_Work instruction:_ Reproduce word for word, from the entries below, the line with "Επικοινωνία (87, 1357)", the line with "Δημιουργία λογαριασμού (89, 1816)", and every line between them, and nothing more.

_Provided entries:_
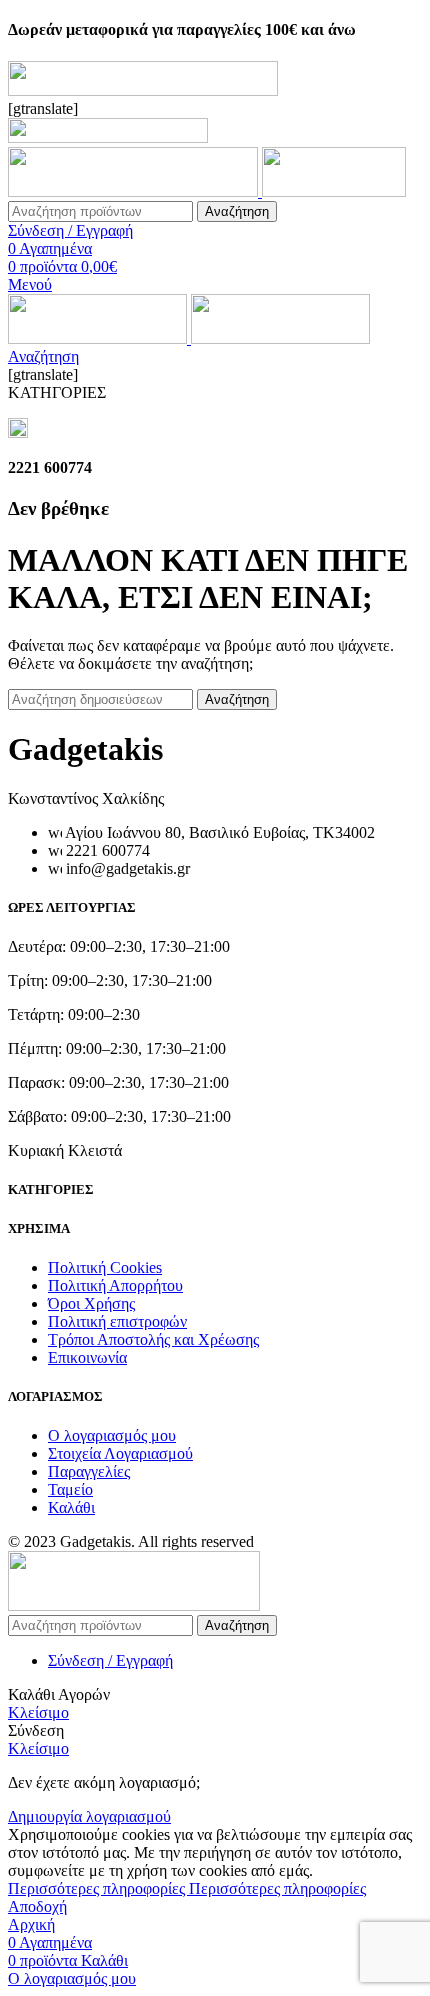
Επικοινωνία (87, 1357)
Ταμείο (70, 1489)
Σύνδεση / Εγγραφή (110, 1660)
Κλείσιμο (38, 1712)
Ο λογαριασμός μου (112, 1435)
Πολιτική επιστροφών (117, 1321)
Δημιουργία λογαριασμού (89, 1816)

* * *

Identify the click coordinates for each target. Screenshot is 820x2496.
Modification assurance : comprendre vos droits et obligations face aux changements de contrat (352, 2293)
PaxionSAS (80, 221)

_Response box:_
Επικοινωνία (87, 1357)
Ταμείο (70, 1489)
Σύνδεση / Εγγραφή (110, 1660)
Κλείσιμο (38, 1712)
Ο λογαριασμός μου (112, 1435)
Πολιτική επιστροφών (117, 1321)
Δημιουργία λογαριασμού (89, 1816)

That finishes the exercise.